Four officers suffered minor injuries in the scuffle and one student had a panic attack, police and fire officials said. Four juveniles were arrested but charges haven’t been filed, police said.
"While the initial incident was small, many students did leave their classrooms to try to witness the situation and the school then went on a lockdown," Clemente Principal Sergio Mojica wrote in a letter to families. "We are handling these incidents in accordance with CPS policy, and the parents of all impacted students have been contacted."
Several students said there were other fights at the school earlier in the week and that Friday’s fights were likely related. The latest scuffle apparently began when a group entered a classroom, pulled out a student and attacked them in the hall.
One student said she was on the top floor of the school and saw a fight break out, sparking some students to pour of their classrooms and into the hallways.
"It was a fight. It was mob action," said senior Keishaliz López. "The whole school just went crazy after that."

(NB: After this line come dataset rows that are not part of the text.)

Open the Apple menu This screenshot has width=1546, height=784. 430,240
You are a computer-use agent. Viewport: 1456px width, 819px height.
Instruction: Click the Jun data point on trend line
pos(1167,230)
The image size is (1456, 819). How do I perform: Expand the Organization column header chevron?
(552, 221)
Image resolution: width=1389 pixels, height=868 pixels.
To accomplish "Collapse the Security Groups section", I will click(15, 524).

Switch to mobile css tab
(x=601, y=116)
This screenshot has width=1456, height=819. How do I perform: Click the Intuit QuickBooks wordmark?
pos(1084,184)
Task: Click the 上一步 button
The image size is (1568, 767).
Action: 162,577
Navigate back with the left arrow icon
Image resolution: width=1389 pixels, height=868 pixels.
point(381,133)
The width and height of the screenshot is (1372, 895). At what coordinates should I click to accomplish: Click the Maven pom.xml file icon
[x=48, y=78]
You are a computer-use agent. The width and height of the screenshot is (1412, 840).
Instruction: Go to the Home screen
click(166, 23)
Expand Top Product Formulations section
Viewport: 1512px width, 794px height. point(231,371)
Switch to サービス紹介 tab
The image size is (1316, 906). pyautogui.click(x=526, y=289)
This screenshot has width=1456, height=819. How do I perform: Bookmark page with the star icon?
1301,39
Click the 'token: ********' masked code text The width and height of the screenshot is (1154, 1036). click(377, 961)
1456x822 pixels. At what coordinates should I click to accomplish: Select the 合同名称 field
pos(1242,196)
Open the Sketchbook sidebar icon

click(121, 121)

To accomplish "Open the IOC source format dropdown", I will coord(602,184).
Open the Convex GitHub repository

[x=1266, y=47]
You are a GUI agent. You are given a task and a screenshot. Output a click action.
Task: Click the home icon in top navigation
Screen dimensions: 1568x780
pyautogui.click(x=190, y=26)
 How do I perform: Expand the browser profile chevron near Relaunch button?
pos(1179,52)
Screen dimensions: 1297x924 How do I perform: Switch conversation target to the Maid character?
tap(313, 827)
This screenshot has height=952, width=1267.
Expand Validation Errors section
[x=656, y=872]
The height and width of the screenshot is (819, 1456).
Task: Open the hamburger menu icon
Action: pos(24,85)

She wandered the halls looking for her sister when she saw officers responding to the school. She claimed officers "man-handled" her while she walked through the school.
"Mind you, I’m very much skinny. I got marks all over my arms. I was mad," López said. "I was getting upset because why are you touching me like that when I’m all calm, not a danger to nobody… I was confused, I was mad, I was crying. I was more scared of the cops than the fight."
She said she is considering transferring from the school.
As parents waited outside, one man approached an officer and accused him of hitting his son in the back of the head with a baton while trying to break up the fights.
He demanded the officers name and badge number.
"You put your hands on my son," the man yelled as he followed the officer to a squad car.
Other parents made similar claims, denouncing officers for allegedly using too much force against the students.
More than a dozen police cars could be seen outside the high school. Crumpled sheets of paper and pencils littered the ground. Students leaned out of the school’s open windows.
One parent standing outside said he heard about the fighting and came to pick up his child, but was told students were being kept inside. Around a dozen other parents stood outside near the doors and courtyard, waiting to see when their children would be released.
Students were eventually let out of school around 3 p.m.